#### Exercício proposto A
No trecho sobre o Neocatecumenato, quanto tempo dura o caminho daqueles a quem o discurso se dirige?
#### Exercício proposto B
Escreva a continuação do trecho sobre o Neocatecumenato, começando logo depois da última frase.

#### Trecho de origem
Alguns anos mais tarde, na paróquia de Santa Maria Goretti de
Roma, disse:
Vejo assim a gênese do Neocatecumenato, de vosso Caminho: alguém
– não sei se Kiko ou outro – se perguntou: De onde vinha a força da Igreja
primitiva? E de onde vem a debilidade da Igreja de hoje, muito mais numerosa?
Eu creio que encontrou a resposta no Catecumenato, neste Caminho. Isso é o que
sinto vivendo convosco alguns momentos.
Desejo que continueis neste Caminho, que sigais vivendo todas as
exigências que provêm dele, porque não é um caminho breve; se se pensa no
Catecumenato missionário, às vezes parece duro; quatro anos! Vós sois mais
exigentes: o vosso dura sete anos ou mais! Desejo, portanto, que continueis sendo
sempre exigentes em vosso caminho e sobretudo que continueis produzindo todos
esses frutos, porque em vós, em vossas comunidades, se vê, verdadeiramente,
como do Batismo provêm todos os frutos do Espírito Santo, todos os carismas do
Espírito Santo, todas as vocações, toda a autenticidade da vida cristã no
matrimônio, no sacerdócio, nas diversas profissões, finalmente, no mundo [3].

#### Dados
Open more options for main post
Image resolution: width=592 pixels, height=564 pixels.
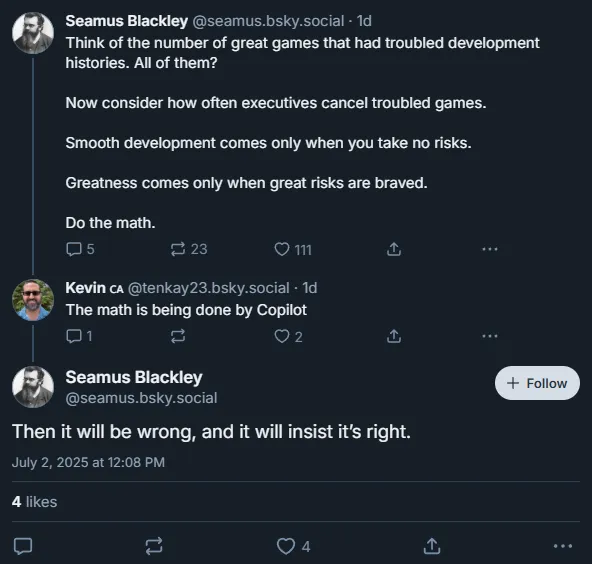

#### Resposta A
Dura sete anos ou mais.

#### Resposta B
Eis aqui o Neocatecumenato como uma realidade temporal, quer
dizer uma comunidade que recupera na paróquia a novidade da vida cristã, o seu frescor, a sua
originalidade, porque esta é a vida no seu sentido pleno, a vida divina. Esta é a
vida que se projeta diante de nós para toda a eternidade, não somente a vida
destes anos aqui sobre a Terra. Vida com Deus, vida como filhos de Deus,
animados do Filho Unigênito de Deus que é o Verbo, a Palavra encarnada e
nascida da Virgem Maria: Jesus Cristo [4].
Na iniciação
cristã já se encontra a dimensão comunitária que o Santo Padre frequentemente
enfatiza:
Tudo isso explicais com a vossa comunidade, com a vossa comunhão
fraterna e com a vossa alegria, também com o vosso canto e, certamente, com a
oração… [5].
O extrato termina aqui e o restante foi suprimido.